Late reports meant reprimands. Repeat reprimands meant docked standing. Docked standing meant fewer contracts.

The guild loomed ahead, its windows mostly dark now, only the front hall still lit. The great doors were half-closed.

Still open. Still open.

She sprinted the last stretch, lungs burning, and skidded to a stop at the steps just as a hand reached for the door from the inside.

"Wait—wait!" Lina gasped, shoving her shoulder forward. "Report—scouting report—I just—"

The door paused.

Then opened a fraction wider.

Warm light spilled out, cutting across the stones at her feet.

Lina stumbled inside, bent double, clutching the parchment to her chest as if it might vanish if she let go.

"I'm sorry," she panted. "I forgot—I got distracted earlier and—"

Her voice trailed off.

The hall was almost empty.

Chairs were stacked. Candles snuffed. The job board stood bare, its surface wiped clean. Somewhere deeper in the building, a key turned, metal echoing softly through stone.

At the far end of the hall stood Vice-guildmaster Erika.

Her cloak was already on. Gloves in hand. Hair loose from its usual tie. She looked tired in the way only someone who had stayed long past reason ever did.

Her gaze shifted from the door… to Lina.

"…You're late," Erika said calmly.

"I know," Lina blurted. "I'm so sorry. I swear it's done, it's clean, I just—" She thrust the report forward with both hands. "Northern ridge sweep. No apex signs. Reduced spoor near the old road. I double-checked."

Erika took the parchment. Read the first line. Then nodded once.

"Good work," she said.

The words hit Lina harder than any reprimand would have.

Relief flooded her so fast her knees went weak. "Th-thank you Vice-guildmaster. I won't let it happen again."

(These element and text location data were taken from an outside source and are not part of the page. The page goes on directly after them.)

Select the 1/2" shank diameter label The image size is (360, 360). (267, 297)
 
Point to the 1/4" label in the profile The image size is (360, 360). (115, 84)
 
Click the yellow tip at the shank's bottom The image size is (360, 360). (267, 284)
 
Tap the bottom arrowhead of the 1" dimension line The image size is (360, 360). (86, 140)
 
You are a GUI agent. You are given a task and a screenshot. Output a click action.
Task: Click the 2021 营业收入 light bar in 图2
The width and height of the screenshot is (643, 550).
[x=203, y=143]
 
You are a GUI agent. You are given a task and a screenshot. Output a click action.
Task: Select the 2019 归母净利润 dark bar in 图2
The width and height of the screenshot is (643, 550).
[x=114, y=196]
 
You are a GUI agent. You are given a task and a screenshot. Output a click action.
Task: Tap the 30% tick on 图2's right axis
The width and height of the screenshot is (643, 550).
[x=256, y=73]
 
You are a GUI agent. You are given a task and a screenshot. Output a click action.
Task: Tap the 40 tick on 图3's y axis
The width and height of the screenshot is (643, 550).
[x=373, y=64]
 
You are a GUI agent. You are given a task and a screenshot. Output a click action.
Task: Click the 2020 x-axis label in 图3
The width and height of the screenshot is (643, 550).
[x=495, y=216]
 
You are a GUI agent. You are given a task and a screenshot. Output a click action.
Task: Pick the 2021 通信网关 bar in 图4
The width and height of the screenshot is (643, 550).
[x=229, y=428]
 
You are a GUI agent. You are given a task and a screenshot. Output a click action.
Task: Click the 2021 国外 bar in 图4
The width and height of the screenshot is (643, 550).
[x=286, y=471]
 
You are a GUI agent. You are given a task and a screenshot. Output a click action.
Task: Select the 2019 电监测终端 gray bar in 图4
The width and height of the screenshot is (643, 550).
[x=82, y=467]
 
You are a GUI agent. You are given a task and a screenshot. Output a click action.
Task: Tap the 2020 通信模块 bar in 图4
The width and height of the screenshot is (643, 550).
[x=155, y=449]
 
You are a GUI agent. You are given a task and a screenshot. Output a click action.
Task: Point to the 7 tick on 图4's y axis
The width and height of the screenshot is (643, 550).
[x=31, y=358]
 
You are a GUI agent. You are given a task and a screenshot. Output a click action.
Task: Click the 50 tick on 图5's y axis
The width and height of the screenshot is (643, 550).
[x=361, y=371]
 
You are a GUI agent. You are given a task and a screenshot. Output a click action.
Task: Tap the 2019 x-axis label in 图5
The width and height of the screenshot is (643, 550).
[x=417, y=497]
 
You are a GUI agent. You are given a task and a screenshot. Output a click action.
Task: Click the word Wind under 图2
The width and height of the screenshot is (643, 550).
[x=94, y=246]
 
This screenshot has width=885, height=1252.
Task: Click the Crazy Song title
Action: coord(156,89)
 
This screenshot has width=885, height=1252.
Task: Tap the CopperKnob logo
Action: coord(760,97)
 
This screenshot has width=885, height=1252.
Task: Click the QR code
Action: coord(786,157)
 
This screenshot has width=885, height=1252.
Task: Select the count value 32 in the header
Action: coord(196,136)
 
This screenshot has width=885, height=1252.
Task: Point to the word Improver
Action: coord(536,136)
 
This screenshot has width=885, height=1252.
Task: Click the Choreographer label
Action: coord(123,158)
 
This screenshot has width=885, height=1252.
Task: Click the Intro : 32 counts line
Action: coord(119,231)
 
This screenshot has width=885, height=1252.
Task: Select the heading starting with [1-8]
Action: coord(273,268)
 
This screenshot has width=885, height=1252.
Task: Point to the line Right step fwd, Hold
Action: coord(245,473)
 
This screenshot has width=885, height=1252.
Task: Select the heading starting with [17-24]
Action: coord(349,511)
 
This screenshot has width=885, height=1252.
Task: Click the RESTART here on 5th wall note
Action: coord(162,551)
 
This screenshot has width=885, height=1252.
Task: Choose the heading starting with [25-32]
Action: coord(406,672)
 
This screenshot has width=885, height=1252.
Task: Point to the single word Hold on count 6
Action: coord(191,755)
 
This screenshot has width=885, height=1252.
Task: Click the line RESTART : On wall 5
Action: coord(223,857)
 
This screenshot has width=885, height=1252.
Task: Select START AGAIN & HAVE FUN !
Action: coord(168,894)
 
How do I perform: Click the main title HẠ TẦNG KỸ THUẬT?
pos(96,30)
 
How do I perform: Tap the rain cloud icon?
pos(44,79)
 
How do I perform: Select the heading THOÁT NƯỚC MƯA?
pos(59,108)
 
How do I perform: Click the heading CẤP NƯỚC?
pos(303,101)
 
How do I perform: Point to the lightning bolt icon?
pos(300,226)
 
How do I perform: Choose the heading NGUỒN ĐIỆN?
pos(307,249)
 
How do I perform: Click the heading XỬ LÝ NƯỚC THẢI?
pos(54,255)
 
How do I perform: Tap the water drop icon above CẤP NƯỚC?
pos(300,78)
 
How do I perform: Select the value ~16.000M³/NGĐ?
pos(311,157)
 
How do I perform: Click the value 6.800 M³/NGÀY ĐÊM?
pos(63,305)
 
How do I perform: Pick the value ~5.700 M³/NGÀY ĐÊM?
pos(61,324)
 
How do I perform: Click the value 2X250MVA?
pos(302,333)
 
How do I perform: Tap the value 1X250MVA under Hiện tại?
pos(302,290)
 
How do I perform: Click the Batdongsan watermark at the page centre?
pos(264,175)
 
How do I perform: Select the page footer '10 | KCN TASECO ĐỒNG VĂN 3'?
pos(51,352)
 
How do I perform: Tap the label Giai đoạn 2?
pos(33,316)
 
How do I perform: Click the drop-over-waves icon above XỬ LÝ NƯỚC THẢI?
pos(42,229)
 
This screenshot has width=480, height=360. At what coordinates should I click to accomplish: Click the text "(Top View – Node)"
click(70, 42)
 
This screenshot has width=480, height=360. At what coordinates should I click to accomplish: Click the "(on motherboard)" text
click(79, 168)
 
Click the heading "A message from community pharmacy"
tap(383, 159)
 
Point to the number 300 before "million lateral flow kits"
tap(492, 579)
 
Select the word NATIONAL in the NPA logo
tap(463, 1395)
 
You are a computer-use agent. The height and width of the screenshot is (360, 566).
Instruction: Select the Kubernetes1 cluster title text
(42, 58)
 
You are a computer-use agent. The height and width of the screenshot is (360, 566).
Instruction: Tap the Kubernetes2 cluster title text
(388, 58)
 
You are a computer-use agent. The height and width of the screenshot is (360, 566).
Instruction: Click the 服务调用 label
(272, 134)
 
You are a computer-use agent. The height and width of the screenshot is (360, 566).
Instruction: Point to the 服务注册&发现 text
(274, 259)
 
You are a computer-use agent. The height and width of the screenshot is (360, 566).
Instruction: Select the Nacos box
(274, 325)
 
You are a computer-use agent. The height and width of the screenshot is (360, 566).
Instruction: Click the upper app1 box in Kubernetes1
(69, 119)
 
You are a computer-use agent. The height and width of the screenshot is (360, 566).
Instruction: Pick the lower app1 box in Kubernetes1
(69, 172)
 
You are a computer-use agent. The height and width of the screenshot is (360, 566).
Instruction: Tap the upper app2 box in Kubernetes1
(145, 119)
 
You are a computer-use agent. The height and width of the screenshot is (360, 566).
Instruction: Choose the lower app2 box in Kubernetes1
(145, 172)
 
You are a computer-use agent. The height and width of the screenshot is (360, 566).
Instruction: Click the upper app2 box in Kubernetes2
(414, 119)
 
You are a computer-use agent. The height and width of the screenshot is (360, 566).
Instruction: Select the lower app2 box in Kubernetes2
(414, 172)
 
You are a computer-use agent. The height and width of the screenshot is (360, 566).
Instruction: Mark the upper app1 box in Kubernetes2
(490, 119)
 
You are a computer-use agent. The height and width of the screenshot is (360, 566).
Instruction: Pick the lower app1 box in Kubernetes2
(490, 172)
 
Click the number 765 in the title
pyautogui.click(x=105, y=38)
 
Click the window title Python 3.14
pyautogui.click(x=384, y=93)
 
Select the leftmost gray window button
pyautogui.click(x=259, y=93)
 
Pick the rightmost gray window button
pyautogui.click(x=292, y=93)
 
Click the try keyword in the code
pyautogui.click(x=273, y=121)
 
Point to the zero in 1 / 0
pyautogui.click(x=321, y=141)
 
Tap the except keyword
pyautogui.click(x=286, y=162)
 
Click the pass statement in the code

Erika was already turning away.

Lina stood there for a second longer, letting the feeling settle—lungs finally filling all the way, shoulders loosening as if she'd been carrying weight she hadn't noticed until now. Then she slipped back through the doors and out into the night.

The city greeted her with cool air and quiet stone.

She smiled to herself, breath fogging faintly. Done. Filed. No trouble. The kind of small victory you didn't celebrate—just carried home and set down gently.

Then the sound reached her.

At first she thought it was her imagination. A trick of memory. A fragment of Gabriella's voice still echoing where it didn't belong.

A melody.

Soft. Thin. Almost shy.

Lina stopped walking.

The street around her seemed to empty all at once. Not visually—lanterns still burned, windows still stood—but audibly. The wind fell away. Distant doors no longer creaked. Even her own breath sounded too loud in her ears.

The melody continued.

Simple. Repeating. Measured in careful turns, like a small mechanism winding and unwinding without hurry.

Her hand curled around the strap of her pack.

"No," she whispered, and hated how small it sounded.

The tune drifted down the street ahead of her, threading through pools of lamplight and shadow. Lina's eyes followed it, heart hammering, until—

There.

Far down the road, where the lantern glow thinned and the darkness gathered more thickly, a shape stood.

A man.

Or something shaped like one.

Tall. Still. His outline broken by shadow, face swallowed entirely by the night. He moved slowly towards her. Did not look away. But he seemed like a fixed point where the light seemed reluctant to reach.

The melody came from him.

Not loud enough to demand attention. Just loud enough to replace everything else.

Lina couldn't tell when she'd stopped breathing.

She stood alone in the street, heart racing, hands shaking.

The night was empty and darkness quickly took ahold of her vision.

When she woke up. She was met with the sight of a wooden ceiling.